Starting with one quadrant each, participants used lengths of string to join multiple quadrants together. Tangled across grass, bark, stones and clay, the string created bigger windows or webs of observation. Noting what was observed on simple maps of the garden space the groups conversations turned to the colours, shapes and scents of the space at a time of seeming decay. With fallen leaves and other decomposing organic matter came webs of new life - fungi, mini beasts, bacteria and molds.
Greg introduced and ended the workshop with short readings of the work of Anna Lowenhaupt Tsing and Donna Harraway. The quotes became moments for contemplation and conversation.
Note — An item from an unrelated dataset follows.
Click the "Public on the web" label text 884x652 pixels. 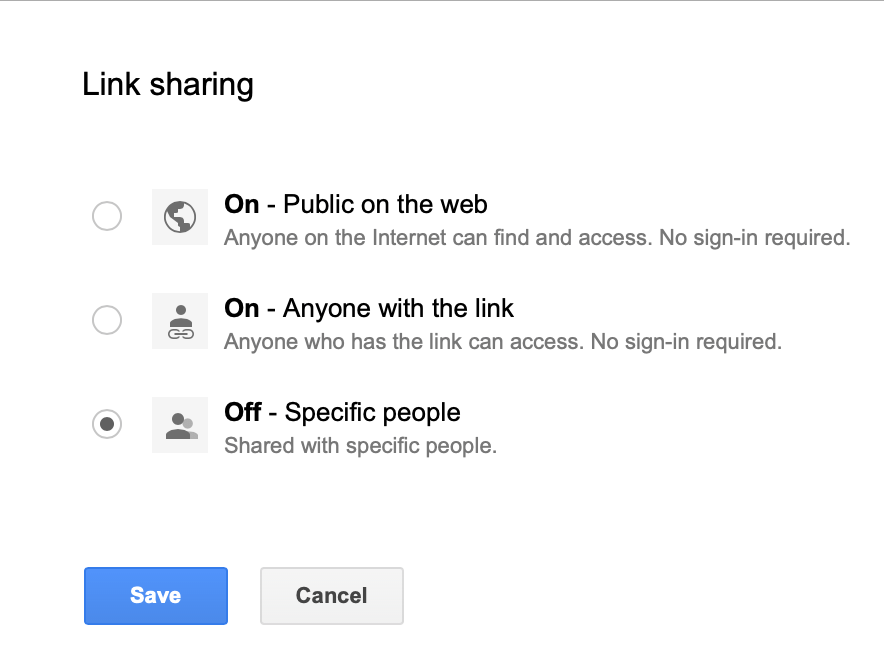385,205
Resurgence is the work of many organisms, negotiating across differences, to forge assemblages of many species liveability in the midst of disturbances
Anna Lowenhaupt Tsing, A threat to holocene resurgence is a threat to Liveability. In: Brightman M, Lewis J (eds) The Anthropology of Sustainability. London: Palgrave, pp.51–65. 2017
It matters what matters we use to think other matters with; it matters what stories we tell to tell other stories with; it matters what knots knot knots, what thoughts think thoughts, what descriptions describe descriptions, what ties tie ties. It matters what stories make worlds, what worlds make stories.
Donna Haraway, Staying with the Trouble: Making Kin in the Chthulucene,
Durham: Duke University Press, 2016.
Some of the quadrants will remain where they were left in the garden and we will watch their slow colonisation by other lifeforms over the months to come.